◆ **TASK GOAL**
Only the lines from the one bearing "Instruction: Open the Текст УП.txt file entry" through the end of the entries should be output, exactly as they stand, and pictures should be skipped.

Stored items:
'''
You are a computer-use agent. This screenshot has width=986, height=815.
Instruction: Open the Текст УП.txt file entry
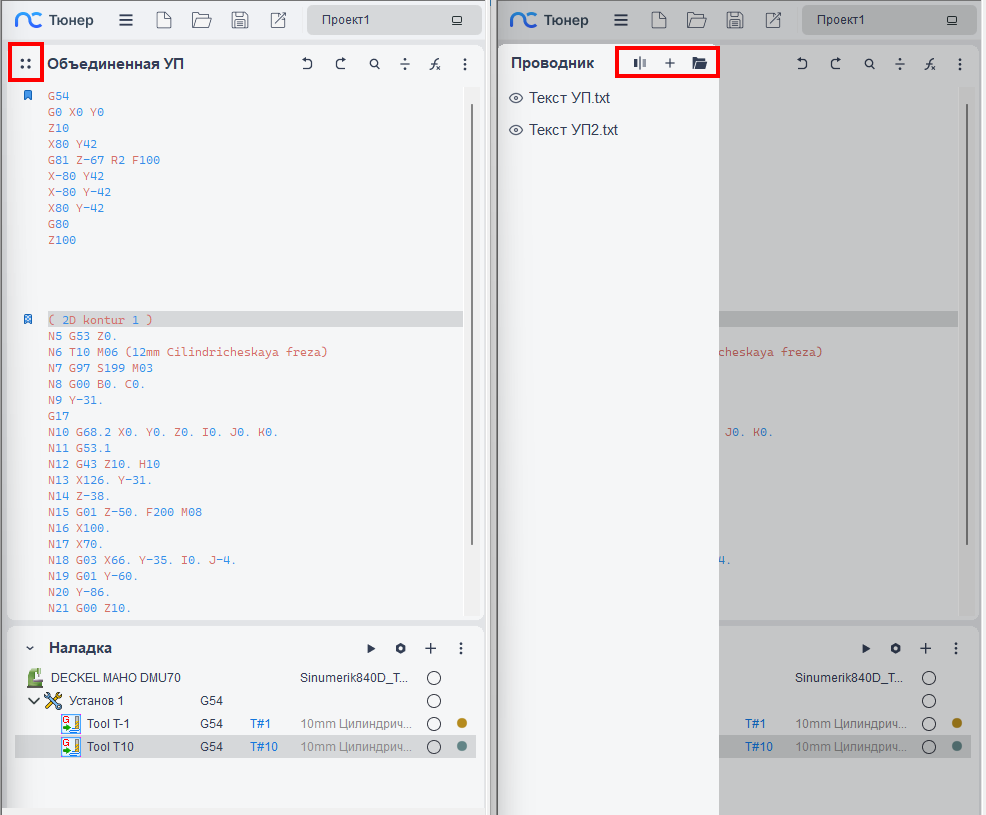569,98
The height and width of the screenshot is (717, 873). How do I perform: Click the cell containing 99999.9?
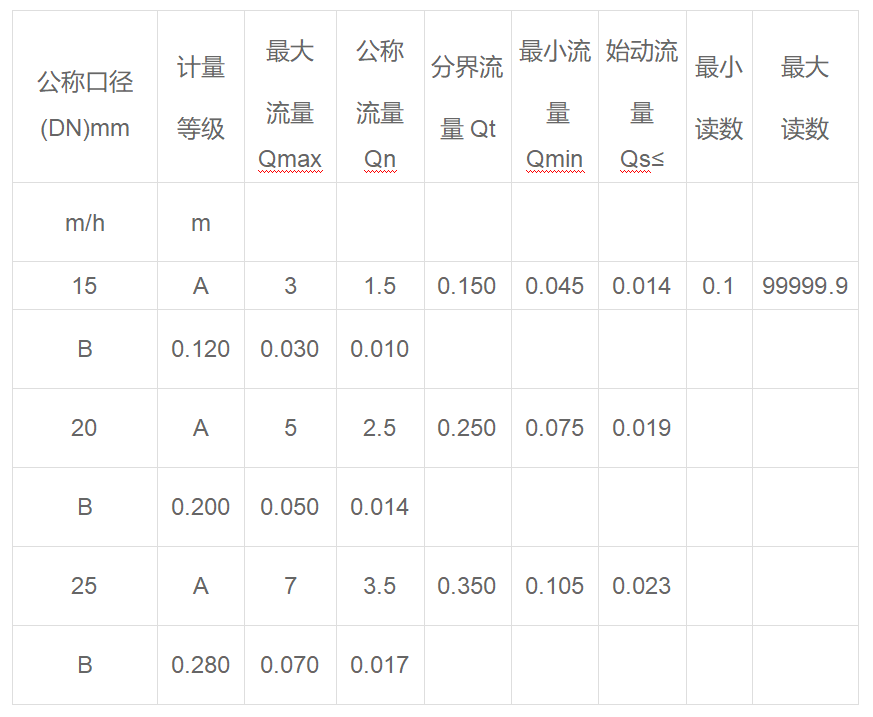point(805,286)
'''
◆ **EXERCISE OUTPUT**
Instruction: Open the Текст УП.txt file entry
569,98
The height and width of the screenshot is (717, 873). How do I perform: Click the cell containing 99999.9?
point(805,286)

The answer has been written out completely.